▶ **TASK DETAILS**
Below is a listing. Gather each line of it that contains "output".

-- INFORMATION SHOWN follows --

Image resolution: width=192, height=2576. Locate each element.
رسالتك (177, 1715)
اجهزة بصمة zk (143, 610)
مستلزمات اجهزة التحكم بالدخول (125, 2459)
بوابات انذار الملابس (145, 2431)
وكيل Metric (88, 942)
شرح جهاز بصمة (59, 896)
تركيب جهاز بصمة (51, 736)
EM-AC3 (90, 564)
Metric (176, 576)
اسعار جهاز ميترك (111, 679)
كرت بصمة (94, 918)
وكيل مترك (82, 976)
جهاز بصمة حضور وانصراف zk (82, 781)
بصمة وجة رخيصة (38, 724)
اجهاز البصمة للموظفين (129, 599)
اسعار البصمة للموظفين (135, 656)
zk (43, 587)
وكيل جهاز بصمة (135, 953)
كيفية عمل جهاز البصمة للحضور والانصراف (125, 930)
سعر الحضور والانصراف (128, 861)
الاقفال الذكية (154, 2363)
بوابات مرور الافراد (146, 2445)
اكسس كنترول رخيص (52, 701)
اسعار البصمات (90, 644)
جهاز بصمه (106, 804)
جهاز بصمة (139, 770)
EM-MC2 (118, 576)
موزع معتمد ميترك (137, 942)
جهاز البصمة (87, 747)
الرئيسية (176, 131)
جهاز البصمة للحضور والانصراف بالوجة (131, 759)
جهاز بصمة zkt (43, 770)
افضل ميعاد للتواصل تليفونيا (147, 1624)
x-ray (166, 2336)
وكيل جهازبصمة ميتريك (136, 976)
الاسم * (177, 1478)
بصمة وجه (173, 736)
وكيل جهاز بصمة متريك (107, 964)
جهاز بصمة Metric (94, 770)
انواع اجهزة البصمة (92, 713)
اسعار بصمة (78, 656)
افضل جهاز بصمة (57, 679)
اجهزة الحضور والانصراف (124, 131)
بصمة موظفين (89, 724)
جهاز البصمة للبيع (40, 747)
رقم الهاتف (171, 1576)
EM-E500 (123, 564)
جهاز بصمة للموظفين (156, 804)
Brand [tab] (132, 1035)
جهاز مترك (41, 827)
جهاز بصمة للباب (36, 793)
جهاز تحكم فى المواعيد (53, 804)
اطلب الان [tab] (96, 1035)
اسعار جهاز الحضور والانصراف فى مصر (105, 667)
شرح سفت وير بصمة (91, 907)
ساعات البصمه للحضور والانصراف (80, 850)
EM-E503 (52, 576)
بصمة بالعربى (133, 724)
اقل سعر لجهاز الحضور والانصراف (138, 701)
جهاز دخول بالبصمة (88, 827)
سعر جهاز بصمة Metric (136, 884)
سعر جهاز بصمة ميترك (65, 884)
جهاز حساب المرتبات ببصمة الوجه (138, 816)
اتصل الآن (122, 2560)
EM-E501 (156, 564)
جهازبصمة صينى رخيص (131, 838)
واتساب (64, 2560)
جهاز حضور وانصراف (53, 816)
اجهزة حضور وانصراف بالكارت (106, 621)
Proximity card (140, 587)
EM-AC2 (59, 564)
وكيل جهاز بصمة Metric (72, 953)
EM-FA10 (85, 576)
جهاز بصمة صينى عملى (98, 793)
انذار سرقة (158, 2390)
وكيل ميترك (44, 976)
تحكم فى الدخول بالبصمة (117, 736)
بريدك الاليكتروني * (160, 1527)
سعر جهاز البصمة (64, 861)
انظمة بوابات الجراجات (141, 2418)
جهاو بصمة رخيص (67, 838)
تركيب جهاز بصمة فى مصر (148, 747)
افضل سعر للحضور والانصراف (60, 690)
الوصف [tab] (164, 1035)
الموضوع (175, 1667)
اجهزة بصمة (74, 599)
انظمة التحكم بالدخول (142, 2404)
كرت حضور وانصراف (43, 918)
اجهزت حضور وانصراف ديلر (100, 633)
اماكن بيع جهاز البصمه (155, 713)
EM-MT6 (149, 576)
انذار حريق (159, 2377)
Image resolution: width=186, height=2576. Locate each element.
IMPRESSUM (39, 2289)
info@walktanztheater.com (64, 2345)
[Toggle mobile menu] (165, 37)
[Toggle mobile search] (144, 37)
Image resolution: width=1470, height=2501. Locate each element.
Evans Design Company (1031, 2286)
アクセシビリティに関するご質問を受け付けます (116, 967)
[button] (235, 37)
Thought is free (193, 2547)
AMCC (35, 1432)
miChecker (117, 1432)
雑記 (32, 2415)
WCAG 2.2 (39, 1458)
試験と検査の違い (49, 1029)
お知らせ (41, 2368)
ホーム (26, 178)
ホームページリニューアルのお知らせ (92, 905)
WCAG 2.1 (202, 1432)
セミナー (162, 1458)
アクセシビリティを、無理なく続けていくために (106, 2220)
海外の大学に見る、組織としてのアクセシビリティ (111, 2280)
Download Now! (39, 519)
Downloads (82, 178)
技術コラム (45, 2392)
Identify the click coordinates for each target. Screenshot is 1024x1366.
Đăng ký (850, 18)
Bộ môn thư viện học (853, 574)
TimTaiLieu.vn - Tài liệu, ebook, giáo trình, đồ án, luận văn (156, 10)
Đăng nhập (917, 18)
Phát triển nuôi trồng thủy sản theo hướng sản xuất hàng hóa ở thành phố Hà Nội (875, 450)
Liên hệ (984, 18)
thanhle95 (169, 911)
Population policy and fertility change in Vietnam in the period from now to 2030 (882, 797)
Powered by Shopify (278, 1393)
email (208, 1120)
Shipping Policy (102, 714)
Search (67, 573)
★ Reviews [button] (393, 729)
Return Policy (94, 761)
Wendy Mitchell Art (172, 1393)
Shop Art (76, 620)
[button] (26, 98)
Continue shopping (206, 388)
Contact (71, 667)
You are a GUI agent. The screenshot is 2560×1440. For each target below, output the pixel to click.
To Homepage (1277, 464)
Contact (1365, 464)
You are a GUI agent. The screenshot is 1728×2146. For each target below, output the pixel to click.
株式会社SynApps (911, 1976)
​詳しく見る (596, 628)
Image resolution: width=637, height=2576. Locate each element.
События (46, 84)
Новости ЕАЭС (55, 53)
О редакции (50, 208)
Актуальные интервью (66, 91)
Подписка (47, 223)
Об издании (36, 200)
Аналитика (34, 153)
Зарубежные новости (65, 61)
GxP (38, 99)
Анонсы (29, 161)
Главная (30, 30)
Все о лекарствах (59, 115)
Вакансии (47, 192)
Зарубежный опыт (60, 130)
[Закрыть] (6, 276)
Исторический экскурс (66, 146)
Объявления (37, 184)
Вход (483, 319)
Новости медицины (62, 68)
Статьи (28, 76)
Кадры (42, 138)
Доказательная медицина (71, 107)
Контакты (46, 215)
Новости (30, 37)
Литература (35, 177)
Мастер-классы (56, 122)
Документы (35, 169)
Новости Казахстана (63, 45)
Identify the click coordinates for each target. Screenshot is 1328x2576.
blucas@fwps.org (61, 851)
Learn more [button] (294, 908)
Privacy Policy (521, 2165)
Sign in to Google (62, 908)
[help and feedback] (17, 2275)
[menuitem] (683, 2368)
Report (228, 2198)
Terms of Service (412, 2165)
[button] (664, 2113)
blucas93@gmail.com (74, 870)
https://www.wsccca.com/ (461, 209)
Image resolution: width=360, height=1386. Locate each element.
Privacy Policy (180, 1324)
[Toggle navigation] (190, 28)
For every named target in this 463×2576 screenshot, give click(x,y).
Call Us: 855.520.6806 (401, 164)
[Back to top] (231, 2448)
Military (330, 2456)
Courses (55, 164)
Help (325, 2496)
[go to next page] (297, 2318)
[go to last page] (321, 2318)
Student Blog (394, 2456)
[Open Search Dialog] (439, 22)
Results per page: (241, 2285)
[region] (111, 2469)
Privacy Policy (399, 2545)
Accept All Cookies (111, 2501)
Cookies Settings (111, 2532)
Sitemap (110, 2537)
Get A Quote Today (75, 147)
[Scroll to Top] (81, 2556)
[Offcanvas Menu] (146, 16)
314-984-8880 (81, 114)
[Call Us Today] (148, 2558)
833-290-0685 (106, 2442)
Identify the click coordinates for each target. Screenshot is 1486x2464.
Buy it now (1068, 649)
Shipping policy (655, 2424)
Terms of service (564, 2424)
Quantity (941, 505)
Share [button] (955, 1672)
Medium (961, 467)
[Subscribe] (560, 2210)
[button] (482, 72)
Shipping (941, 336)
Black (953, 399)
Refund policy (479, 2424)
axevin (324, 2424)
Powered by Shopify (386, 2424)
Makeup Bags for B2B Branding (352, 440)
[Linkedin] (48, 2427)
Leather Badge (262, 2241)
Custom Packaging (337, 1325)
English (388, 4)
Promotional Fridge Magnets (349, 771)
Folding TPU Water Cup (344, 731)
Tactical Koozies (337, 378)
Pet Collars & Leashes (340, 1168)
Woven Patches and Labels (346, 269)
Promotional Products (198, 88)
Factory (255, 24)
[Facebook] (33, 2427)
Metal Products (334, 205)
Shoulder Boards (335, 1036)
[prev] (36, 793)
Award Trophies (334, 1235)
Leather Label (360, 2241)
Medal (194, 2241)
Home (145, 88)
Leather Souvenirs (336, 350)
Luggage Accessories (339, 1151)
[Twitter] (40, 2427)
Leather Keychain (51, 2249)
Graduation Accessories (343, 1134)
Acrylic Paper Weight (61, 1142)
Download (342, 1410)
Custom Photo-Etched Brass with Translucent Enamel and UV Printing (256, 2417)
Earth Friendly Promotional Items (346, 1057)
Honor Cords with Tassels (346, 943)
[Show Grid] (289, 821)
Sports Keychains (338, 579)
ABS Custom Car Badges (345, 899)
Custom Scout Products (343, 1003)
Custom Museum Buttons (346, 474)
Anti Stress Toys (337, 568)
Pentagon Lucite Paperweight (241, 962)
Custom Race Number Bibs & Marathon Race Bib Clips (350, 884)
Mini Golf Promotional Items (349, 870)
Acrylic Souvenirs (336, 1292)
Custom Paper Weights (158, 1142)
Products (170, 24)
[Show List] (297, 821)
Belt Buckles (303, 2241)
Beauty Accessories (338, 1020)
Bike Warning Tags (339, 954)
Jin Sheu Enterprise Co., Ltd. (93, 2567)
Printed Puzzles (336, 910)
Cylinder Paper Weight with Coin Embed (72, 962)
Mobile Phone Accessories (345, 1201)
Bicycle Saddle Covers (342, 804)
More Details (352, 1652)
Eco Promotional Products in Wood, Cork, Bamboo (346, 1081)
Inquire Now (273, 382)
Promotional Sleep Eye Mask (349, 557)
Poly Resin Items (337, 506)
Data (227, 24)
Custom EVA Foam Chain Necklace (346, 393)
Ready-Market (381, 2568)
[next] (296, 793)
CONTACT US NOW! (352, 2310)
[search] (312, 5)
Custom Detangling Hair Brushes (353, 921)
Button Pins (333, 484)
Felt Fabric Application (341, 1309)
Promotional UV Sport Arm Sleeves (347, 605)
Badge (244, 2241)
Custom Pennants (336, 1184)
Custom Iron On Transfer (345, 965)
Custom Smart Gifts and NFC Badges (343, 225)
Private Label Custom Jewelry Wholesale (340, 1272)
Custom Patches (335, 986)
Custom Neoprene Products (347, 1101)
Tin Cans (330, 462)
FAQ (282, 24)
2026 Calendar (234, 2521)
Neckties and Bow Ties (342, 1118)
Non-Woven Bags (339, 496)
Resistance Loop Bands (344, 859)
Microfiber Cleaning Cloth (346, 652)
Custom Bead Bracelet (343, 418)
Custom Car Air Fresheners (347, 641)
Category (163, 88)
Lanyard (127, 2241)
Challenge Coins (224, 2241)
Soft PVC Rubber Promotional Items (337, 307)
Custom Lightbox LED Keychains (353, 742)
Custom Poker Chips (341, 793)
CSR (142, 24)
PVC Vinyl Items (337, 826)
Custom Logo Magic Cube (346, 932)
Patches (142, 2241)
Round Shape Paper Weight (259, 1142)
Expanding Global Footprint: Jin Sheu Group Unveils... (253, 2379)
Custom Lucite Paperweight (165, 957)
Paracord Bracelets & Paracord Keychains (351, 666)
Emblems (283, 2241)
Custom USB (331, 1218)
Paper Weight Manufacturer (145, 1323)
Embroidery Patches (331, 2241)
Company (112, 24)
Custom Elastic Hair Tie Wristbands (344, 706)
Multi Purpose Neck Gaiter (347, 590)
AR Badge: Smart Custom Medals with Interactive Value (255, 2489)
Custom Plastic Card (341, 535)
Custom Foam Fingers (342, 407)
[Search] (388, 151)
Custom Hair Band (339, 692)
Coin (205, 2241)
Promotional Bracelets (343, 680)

-- INFORMATION SHOWN concluded --

▶ **SOLUTION TO THIS PROBLEM**
You are a GUI agent. The screenshot is 2560×1440. For each target below, output the pixel to click.
You are a GUI agent. The screenshot is 1728×2146. For each target below, output the pixel to click.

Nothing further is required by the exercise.